• [Provided text]:
___

Phage as a Potential Anti-Fungal Agent

Filamentous Phage and Inhibition of Fungal Metabolism

There are some suggestions that bacteriophage may adversely impact fungal growth. These studies involve a bacteriophage produced by P. aeruginosa (Pa), a Gram negative bacteria, and the fungal pathogens A. fumigatus (Af) and Candida albicans (Ca).

Pa is known to have complex and clinically relevant interactions with Af, most notably in lung infections in patients with Cystic Fibrosis (CF). Pa (Govan and Deretic, 1996; Bjarnsholt et al., 2009; Høiby et al., 2010) and Af (Amin et al., 2010; Baxter et al., 2013; Kaur and Singh, 2014) are among the most common bacterium and fungus infecting airways in CF, respectively. Both organisms are associated with more rapid declines in CF pulmonary function (Schønheyder et al., 1985; Nicolai et al., 1990; Shoseyov et al., 2006; Fillaux et al., 2012; Speirs et al., 2012; Ramsey et al., 2014) and can cause invasive disease (Yeldandi et al., 1995; Cahill et al., 1997; Nunley et al., 1998) as well as other complications (Stevens et al., 2003; Botha et al., 2008; Garantziotis and Palmer, 2009). Co-colonization of the lungs of CF patients with Pa and Af can result in more severe pulmonary disease. However, Pa can be inhibitory to Af through the production of multiple antimicrobials such as pyocyanin (5-N-methyl-1-hydroxyphenazine) (Mangan, 1969; Blyth, 1971; Kerr et al., 1999; Briard et al., 2015), 1-hydroxyphenazine (Mangan, 1969; Kerr et al., 1999; Briard et al., 2015), and phenazine-1-carboxamide and phenazine-1-carboxylic acid (Briard et al., 2015). This inhibition is most closely associated with small colony variants of Pa although there is considerable heterogeneity between isolates (Anand et al., 2018).

Recently, it was reported that these interactions between Pa and Af are mediated in part by Pf, a filamentous bacteriophage in the genus Inovirus. Pf is prevalent amongst clinical Pa isolates, (Rakonjac et al., 2011) including epidemic strains (Knezevic et al., 2015). Pf exists as a prophage within Pa and is produced in large quantities within Pa biofilms (Rice et al., 2008; Secor et al., 2015).

___

• [Stored data]:
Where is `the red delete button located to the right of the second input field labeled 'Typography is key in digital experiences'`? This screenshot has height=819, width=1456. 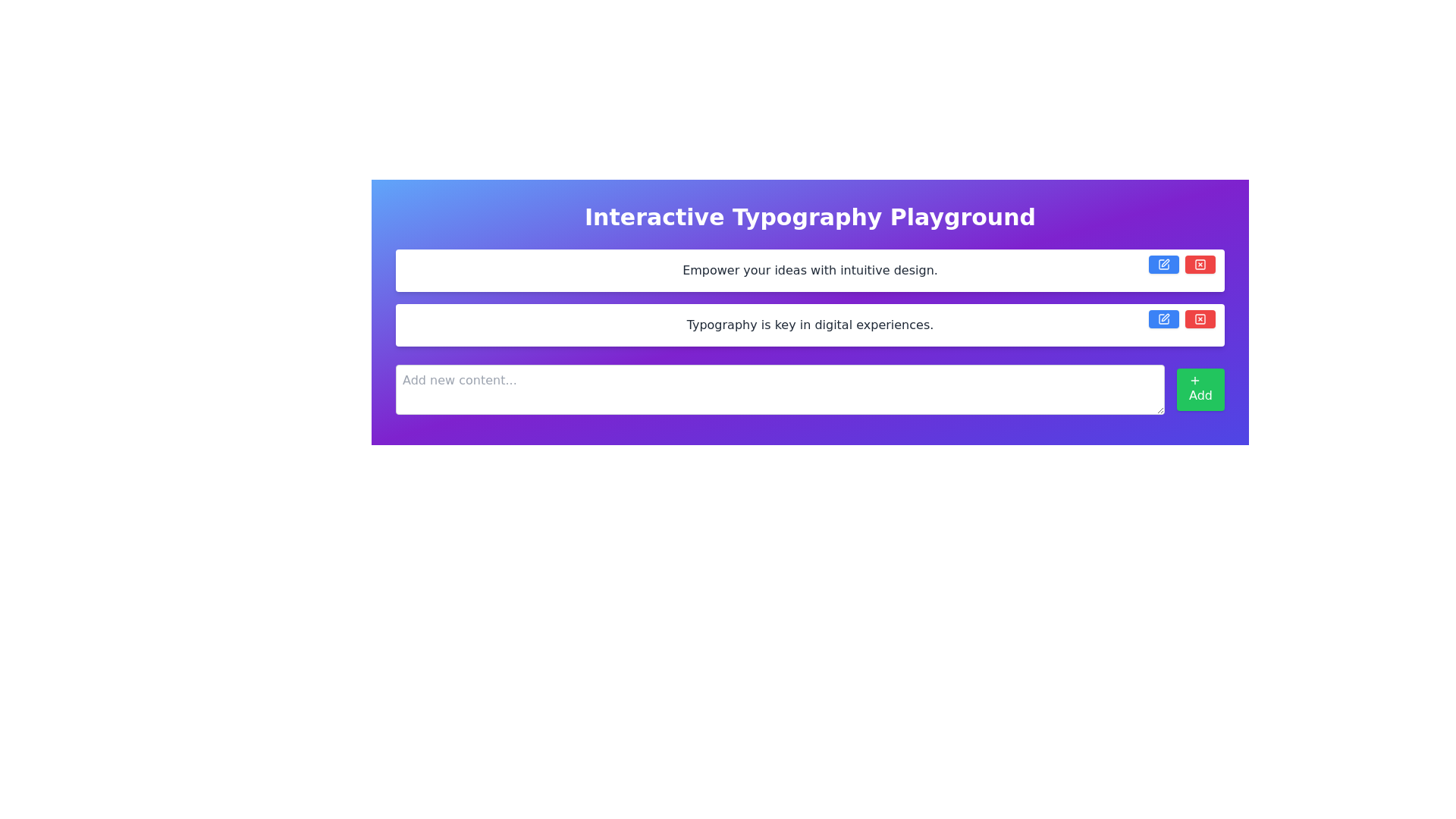
the red delete button located to the right of the second input field labeled 'Typography is key in digital experiences' is located at coordinates (1200, 318).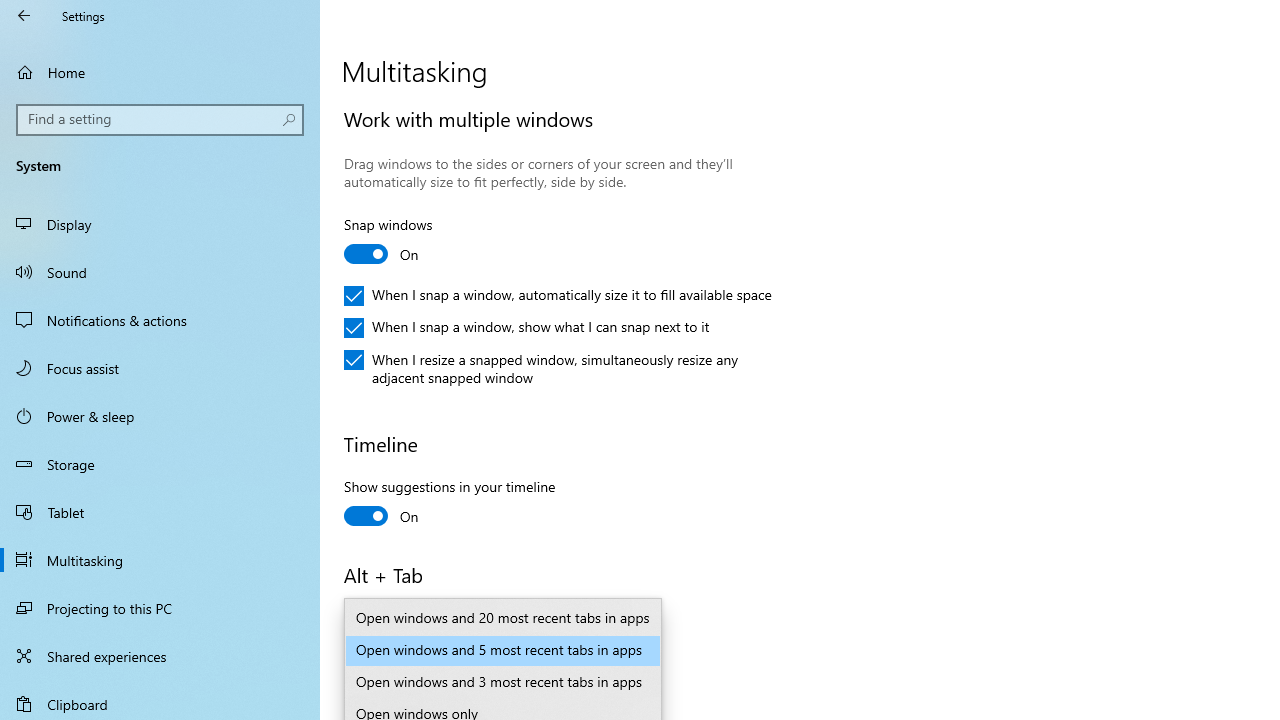 This screenshot has height=720, width=1280. I want to click on 'Notifications & actions', so click(160, 319).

___

• [Brief 1]:
From the passage on phage as a potential anti-fungal agent, return the part that opens with the words containing "There are some" and closes with "Candida albicans (Ca).", copied word for word.
• [Brief 2]:
According to the passage on phage as a potential anti-fungal agent, what genus does the filamentous bacteriophage Pf belong to?
• [Brief 3]:
Continue the passage on phage as a potential anti-fungal agent, starting after its final sentence.

• [Reply 1]:
There are some suggestions that bacteriophage may adversely impact fungal growth. These studies involve a bacteriophage produced by P. aeruginosa (Pa), a Gram negative bacteria, and the fungal pathogens A. fumigatus (Af) and Candida albicans (Ca).

• [Reply 2]:
Pf belongs to the genus Inovirus.

• [Reply 3]:
In a series of elegant studies led by Dr. David Stevens at Stanford, it was reported that Pf phage Pa inhibits Af biofilms. Pf phage produced by Pa binds iron and can sequester this critical resource in ways that deny it to Af, thereby restricting fungal growth (Penner et al., 2016). Iron concentrations are known to impact the severity of CF lung infections (Reid et al., 2007) and Fe3+ is a critical resource for Af (Nazik et al., 2015). We reported that supplemental iron could overcome Pf4-mediated inhibition of Af metabolism and we demonstrated that Pf4 binds iron (Penner et al., 2016). This finding was consistent with previous reports that supplemental iron also overcame the inhibition seen with Pa supernatants (Stevens et al., 2003). It was also consistent with other work suggesting that Af is exquisitely sensitive to the concentration of iron in the surrounding milieu (Nazik et al., 2015). A similar inhibitory effect of Pf4 phage was observed on the in vitro growth of another fungal species, Candida albicans (Nazik et al., 2017).

Interestingly, the ability of Pf phage to sequester iron and limit the growth of Af was limited to some phage strains and not others. Inhibition of Af metabolism was seen with Pf4 from Pa strain PA01 but not with other filamentous phage tested, including fd, from E. coli, and Pf1, and from Pa strain PAK. Consistent with this difference, Pf4 was found to bind iron more efficiently than Pf1. Some of this Pf4-Pf1 difference may perhaps reflect the greater length and proportionately increased charge area of Pf4 (Rakonjac et al., 2011). This ability to sequester iron may therefore be specific to only some filamentous phage and the broader relevance of these findings is therefore unknown.

However, there are additional levels of complexity to these interactions. In subsequent studies, Stevens and his colleagues reported that pyoverdine likewise chelates iron and denies this resource to Af (Secor et al., 2017; Sass et al., 2018). However, the relative importance of these mechanisms and the impact of Pf levels on these effects are unknown. Moreover, Pa are known to produce multiple other molecules that are inhibitory to Af (Mangan, 1969; Blyth, 1971; Kerr et al., 1999; Briard et al., 2015).

Together these results highlight the potential impact and substantial uncertainties inherent in using bacteriophage to influence fungal communities colonizing sites of chronic infection.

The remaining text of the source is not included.